Maybe even when it's unintentional? The above dish is Rustichella D'Abruzzo pasta abruzzese in a light chicken stock/butter/thyme sauce with shredded chicken, diced carrots and red pepper, and minced parsley. I love Ructichella pasta (this is not a paid endorsement). It costs significantly more than my regular go-to dried pasta (De Cecco), although the difference in price has been less lately, but it's really at a hole notha level. The chicken was picked off of bones used to make stock from the parts of the chicken not used in the last post. After the stock simmered for a few hours the chicken meat was pretty tender, and it was easy to get neck, rib, and all sorts of other tasty tidbits of meat. It was good.

After making this I was looking at Luxe's menu online, only to see that they serve a pasta in a herbed chicken broth. I imagine theirs is prettier. Also, looks like they were ahead of one of my previous posts where I was biting off of a future CLE restaurant's menu. Such is life. I mean, what were the odds of me being ahead of this guy mentioning sunomono? These things happen.As for the second picture, that was more blatant than serendipitous. I haven't been to Tartine (yet), but after seeing the picture in this week's Scene (link will only work for a few more days I think) I had ratatouille on bread on the brain. So while the above may not be classic or photogenic it tasted good (I envy those folks who are eating at home during the early daytime--although to be fair I have it better than many--or have proper lights to take pictures by). It's toasted olive oil brushed bread and a mix of the following: sauteed red onion (Snake Hill Farm), very thinly sliced garlic (garden), peeled and chopped Louisiana long green eggplant (garden), diced carrot (Blissful Acres), roughly chopped peeled tomatoes (garden), and salt and pepper.

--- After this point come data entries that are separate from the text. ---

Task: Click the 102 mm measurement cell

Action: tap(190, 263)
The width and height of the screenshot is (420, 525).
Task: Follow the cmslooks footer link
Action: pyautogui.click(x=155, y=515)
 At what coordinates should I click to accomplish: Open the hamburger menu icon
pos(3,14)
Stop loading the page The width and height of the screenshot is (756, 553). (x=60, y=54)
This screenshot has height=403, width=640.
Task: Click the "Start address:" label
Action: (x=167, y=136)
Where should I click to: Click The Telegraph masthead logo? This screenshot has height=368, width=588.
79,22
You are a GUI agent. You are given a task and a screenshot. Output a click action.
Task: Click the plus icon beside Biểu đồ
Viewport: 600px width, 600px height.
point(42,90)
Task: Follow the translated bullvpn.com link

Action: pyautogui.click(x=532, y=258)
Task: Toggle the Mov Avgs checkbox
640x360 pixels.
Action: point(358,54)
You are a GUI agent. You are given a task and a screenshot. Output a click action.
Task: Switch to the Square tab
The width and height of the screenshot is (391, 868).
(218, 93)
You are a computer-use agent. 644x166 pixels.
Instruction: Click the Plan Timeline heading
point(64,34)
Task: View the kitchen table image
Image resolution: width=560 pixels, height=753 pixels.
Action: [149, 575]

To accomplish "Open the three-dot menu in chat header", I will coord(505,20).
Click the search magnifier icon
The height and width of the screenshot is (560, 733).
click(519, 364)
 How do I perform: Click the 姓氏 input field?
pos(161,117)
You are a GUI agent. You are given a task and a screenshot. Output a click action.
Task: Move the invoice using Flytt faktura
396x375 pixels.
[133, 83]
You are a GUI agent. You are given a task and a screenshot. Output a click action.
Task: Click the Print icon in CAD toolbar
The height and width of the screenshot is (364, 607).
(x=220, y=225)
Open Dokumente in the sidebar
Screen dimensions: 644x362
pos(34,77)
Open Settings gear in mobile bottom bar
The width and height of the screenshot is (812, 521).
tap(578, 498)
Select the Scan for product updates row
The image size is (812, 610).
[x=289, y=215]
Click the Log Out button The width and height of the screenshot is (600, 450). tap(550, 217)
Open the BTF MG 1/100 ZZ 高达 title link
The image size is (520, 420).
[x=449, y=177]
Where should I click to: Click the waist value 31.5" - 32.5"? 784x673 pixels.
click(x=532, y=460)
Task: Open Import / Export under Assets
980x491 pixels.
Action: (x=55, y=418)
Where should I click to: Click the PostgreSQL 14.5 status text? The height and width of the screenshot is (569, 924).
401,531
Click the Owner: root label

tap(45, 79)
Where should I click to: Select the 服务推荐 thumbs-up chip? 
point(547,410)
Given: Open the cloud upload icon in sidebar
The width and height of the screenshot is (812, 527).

It's topped with minced basil.

Taking a note from ratatouille experts I sauteed the stuff separately, kind of. First the onions went in a hot pan with a fair amount of olive oil and salt and pepper. Once soft I added the sliced garlic, gave a quick stir, and then removed the mix from the pan. Then I added more olive and sauteed the seasoned eggplant and carrots. Once those were soft I added in the roughly chopped tomatoes, more seasoning, and added back the onions and garlic. I cooked the tomato mixture down until it was somewhat jammy, spooned it onto the toast, added the basil, and enjoyed.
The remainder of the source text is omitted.